Gun are is what ruins it for me.


----------



## jondoe297 (Jan 6, 2010)

Oh ..... Dear..... to refer back to bits and kits, in comparison the dreadknight looks like a work of art!


----------



## Cypher871 (Aug 2, 2009)

Funny as fuck and butt ugly to boot...it's like 40K Lego :rofl:


----------



## GrizBe (May 12, 2010)

Cypher871 said:


> Funny as fuck and butt ugly to boot...it's like 40K Lego :rofl:


Actually, LEGO 40k would look a thousand times better:


----------



## bitsandkits (Mar 18, 2008)

GrizBe said:


> Actually, LEGO 40k would look a thousand times better:


that looks amazing, i love lego,keep seeing 40k related model pop up on the net but havent seen this one before.


----------



## shaantitus (Aug 3, 2009)

I look at this and then i look at the new chaos decimator. For the price and quality I am getting the decimator. Scibor has missed the mark on this one.


----------



## GrizBe (May 12, 2010)

bitsandkits said:


> that looks amazing, i love lego,keep seeing 40k related model pop up on the net but havent seen this one before.


I just googled lego 40K, and that was one of the first to pop up. lol.
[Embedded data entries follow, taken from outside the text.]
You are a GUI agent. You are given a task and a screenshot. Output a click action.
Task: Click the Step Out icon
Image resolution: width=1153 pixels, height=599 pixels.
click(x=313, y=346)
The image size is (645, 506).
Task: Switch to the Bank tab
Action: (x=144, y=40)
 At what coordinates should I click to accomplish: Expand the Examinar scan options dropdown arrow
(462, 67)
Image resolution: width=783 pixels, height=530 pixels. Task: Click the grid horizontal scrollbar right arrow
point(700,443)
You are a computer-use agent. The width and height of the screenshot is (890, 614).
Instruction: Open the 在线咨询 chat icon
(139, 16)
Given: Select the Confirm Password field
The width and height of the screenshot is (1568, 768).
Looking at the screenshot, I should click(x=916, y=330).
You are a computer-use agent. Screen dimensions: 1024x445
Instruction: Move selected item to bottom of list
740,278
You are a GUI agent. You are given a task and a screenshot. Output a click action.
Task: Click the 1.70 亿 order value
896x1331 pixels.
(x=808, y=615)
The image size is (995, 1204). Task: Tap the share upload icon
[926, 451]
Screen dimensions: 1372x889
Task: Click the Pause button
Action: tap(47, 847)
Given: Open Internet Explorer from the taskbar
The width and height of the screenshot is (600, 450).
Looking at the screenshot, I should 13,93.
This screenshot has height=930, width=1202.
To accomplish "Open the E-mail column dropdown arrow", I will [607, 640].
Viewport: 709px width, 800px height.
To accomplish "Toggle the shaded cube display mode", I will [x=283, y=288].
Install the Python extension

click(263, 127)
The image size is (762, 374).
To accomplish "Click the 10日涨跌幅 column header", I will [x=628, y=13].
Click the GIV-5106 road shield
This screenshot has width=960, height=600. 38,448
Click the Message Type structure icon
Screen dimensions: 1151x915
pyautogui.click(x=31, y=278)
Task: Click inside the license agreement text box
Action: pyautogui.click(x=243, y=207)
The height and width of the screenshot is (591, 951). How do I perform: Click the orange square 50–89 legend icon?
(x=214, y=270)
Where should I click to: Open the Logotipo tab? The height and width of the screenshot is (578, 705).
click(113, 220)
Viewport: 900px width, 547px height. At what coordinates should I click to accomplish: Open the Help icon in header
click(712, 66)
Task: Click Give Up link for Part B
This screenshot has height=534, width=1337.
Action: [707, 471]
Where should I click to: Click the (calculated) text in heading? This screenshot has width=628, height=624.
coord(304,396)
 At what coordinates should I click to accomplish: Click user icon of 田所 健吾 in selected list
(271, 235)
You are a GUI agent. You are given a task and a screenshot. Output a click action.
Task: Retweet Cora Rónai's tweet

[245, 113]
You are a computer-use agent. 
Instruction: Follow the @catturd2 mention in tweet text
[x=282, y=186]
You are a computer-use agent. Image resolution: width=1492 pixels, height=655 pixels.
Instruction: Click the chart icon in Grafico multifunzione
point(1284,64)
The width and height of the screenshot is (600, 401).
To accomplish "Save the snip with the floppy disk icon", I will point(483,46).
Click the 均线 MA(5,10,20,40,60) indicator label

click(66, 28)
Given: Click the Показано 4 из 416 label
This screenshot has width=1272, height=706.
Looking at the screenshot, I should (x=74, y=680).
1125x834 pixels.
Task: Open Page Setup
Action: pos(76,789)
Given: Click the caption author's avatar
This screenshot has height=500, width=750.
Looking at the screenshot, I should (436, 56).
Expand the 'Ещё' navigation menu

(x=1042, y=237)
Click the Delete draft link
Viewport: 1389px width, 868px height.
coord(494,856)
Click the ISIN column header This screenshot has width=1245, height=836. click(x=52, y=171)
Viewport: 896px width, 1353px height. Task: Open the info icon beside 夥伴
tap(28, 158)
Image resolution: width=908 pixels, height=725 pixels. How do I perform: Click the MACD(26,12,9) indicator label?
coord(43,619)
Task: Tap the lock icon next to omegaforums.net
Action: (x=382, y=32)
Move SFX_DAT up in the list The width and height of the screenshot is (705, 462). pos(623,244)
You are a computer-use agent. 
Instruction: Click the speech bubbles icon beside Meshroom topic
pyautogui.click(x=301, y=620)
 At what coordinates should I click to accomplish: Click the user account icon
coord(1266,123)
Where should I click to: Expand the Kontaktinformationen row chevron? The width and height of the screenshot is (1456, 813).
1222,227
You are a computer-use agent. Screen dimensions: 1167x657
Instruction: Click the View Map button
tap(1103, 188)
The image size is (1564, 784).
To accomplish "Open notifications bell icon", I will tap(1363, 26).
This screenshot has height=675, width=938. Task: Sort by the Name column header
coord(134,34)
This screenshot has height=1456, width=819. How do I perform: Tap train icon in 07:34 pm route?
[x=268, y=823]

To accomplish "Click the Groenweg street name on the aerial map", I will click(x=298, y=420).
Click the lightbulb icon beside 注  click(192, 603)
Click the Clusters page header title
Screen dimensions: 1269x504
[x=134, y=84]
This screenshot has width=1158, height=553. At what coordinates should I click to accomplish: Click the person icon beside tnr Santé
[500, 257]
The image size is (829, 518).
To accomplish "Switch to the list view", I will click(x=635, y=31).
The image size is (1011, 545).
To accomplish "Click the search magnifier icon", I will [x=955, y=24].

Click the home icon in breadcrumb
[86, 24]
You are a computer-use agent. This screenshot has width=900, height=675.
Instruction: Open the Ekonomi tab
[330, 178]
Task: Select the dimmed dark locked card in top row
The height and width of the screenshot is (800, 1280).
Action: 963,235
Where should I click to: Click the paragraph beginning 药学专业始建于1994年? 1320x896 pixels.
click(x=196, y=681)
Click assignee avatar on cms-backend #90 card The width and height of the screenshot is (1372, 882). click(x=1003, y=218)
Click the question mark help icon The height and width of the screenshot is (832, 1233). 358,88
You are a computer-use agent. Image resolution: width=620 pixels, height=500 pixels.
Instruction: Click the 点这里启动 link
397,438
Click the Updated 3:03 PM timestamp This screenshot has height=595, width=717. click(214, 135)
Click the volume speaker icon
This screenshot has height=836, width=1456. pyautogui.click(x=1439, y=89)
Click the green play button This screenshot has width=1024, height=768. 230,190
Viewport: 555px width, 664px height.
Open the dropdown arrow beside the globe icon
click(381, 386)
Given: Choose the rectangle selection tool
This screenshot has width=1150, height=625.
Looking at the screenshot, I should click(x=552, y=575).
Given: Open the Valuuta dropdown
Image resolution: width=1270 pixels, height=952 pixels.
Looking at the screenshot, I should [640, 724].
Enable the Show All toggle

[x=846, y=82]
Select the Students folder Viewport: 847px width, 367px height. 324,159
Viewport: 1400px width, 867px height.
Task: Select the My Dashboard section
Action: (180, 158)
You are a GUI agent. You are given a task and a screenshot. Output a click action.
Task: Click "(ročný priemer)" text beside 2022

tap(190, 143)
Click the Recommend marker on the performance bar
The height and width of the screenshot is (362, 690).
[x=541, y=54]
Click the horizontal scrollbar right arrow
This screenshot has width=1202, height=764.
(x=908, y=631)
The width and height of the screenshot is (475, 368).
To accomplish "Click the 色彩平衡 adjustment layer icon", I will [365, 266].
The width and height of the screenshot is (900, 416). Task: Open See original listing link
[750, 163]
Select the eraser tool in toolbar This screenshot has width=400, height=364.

If you can find it, its attached to a blog that tells you how to build it.

Sometimes I think GW is missing a trick with not licencing to lego for some models... but then the thing is you'd have people buying them and wanting to use them in game rather then the official models...

Still, be awesome if you could blow up a dread, and have lego shrapnel from it accross the batlefeild. lol.


----------